• _SOURCE_:
——
Nourrir l’humanité dans les limites de la planète
À l’aéroport de Bruxelles-National fleurissent les affiches signées de Syngenta, un des géants d’industrie agrochimique : Grow more for less. La priorité est l’intensification et, dans une version plus récente, à l’intensification écologique définie comme l’articulation de deux dimensions : le maintien d’un niveau de production par hectare élevé et la réalisation de cet objectif « en harmonie et en symbiose avec l’environnement » (Bonny, 2010). Même si cette approche se revendique systémique, elle cache deux éléments fondamentaux : la sécurité alimentaire de la planète n’est pas uniquement une question de production et les enjeux de l’agriculture dépassent les limites du champ pour déterminer nos paysages, nos modes de consommation et questionner la place qu’occupent les agriculteurs dans nos sociétés postmodernes. L’agriculture est là pour nourrir le monde et une partie de notre humanité souffre de la faim.
——
• _CONSIGNE A_:
Relevez tous les noms propres présents dans le texte sur l'alimentation de la planète, titre exclu.
• _CONSIGNE B_:
Prolongez le texte sur l'alimentation de la planète en reprenant après sa dernière phrase.

• _LIGNES RECENSÉES_:
——
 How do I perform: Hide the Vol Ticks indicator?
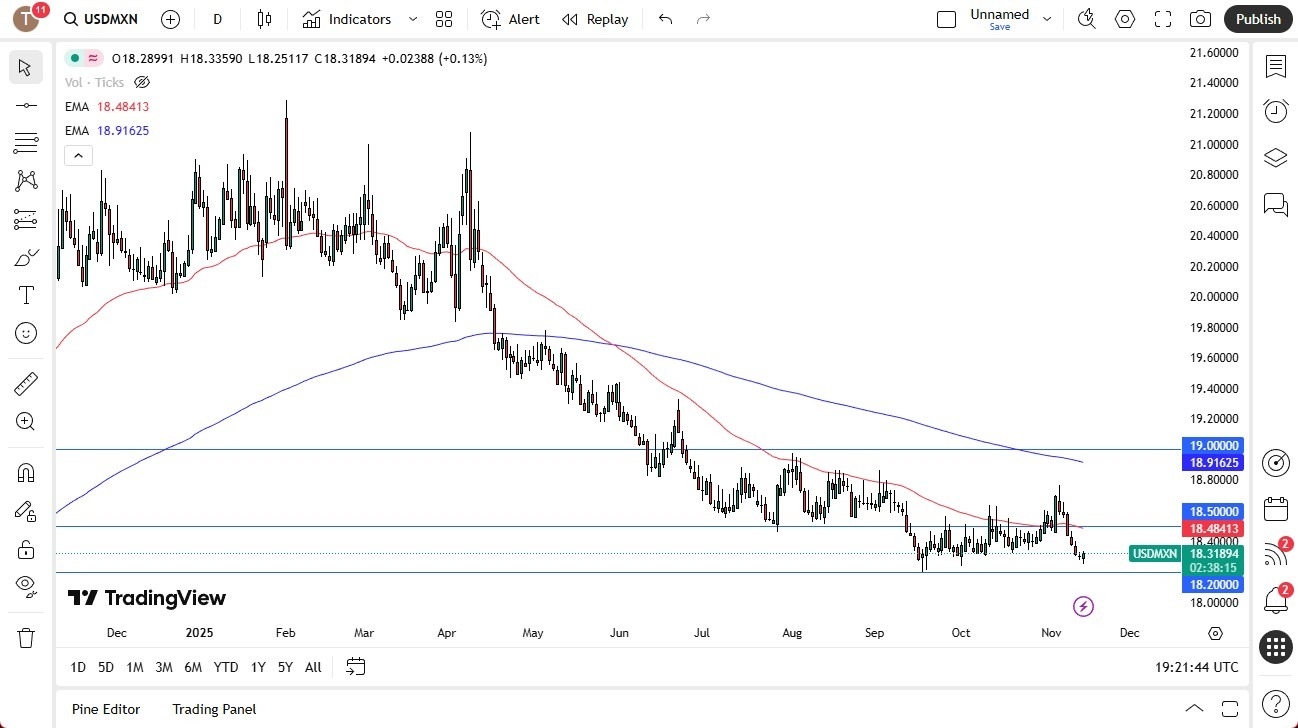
——
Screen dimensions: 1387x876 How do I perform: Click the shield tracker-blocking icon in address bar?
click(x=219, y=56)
——
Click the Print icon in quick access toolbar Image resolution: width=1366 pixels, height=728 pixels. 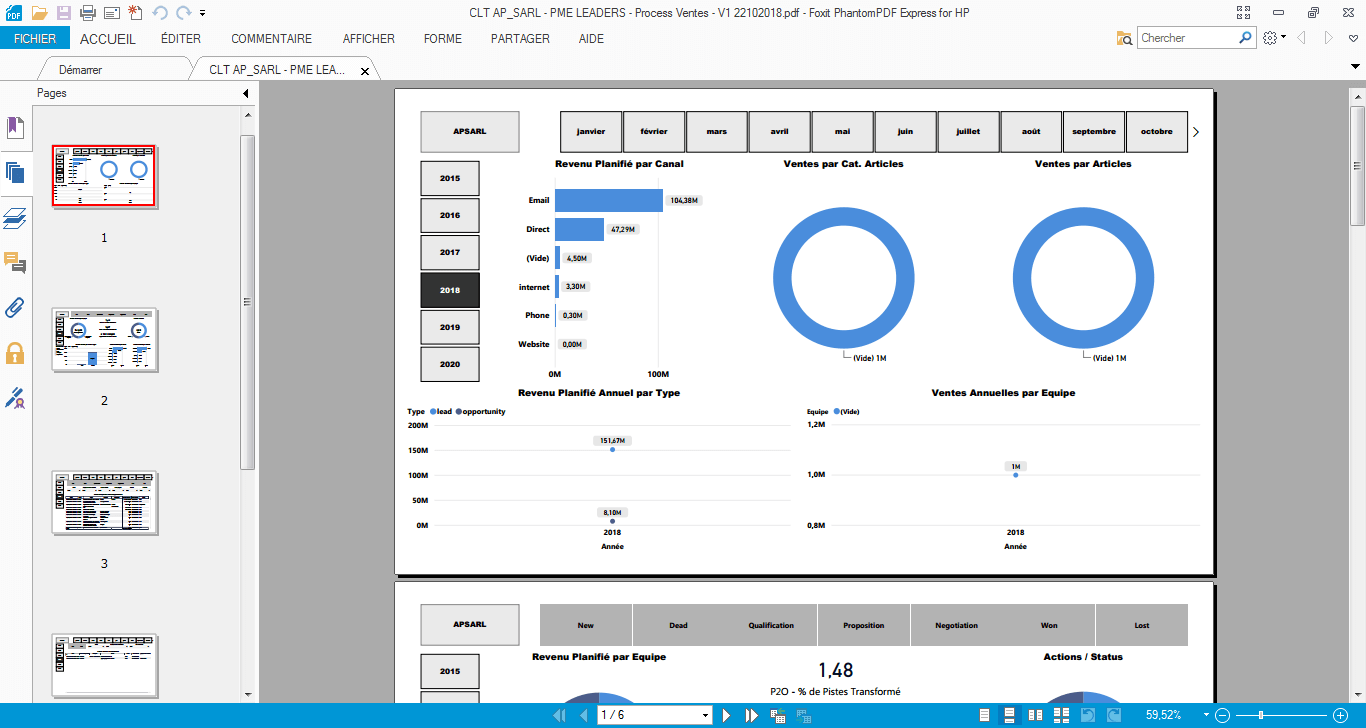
——
• _RÉPONSE A_:
Bruxelles-National, Syngenta, Bonny

• _RÉPONSE B_:
En fonction des prix du pétrole, le nombre de personnes qui souffrent de malnutrition dans le monde oscille entre 850 millions et un milliard de personnes alors que la production mondiale de nourriture est suffisante pour nourrir l’ensemble de l’humanité (FAO, WFP et IFAD, 2012). De plus, une majorité de ces personnes sont des agriculteurs. En fait, la question de la malnutrition est avant tout un problème de pauvreté et non de production. Sortir le dixième de l’humanité de la malnutrition implique de les sortir de la pauvreté. Cette pauvreté qui les fragilise notamment par rapport aux dérèglements climatiques et à la volatilité des marchés des produits agricoles. Dans ce contexte, augmenter la production agricole n’a de sens que si elle contribue à une diminution des inégalités et tempère les risques liés au climat. La question devient alors « assurer une production alimentaire suffisante avec qui et pour qui ? ». À cette question, un rapport international a répondu en 2009 (iaastd, 2009): l’agriculture paysanne est celle qui répond le mieux aux défis du millénaire : sécurité alimentaire, équilibre des genres, intégration des objectifs de production et des limites environnementales.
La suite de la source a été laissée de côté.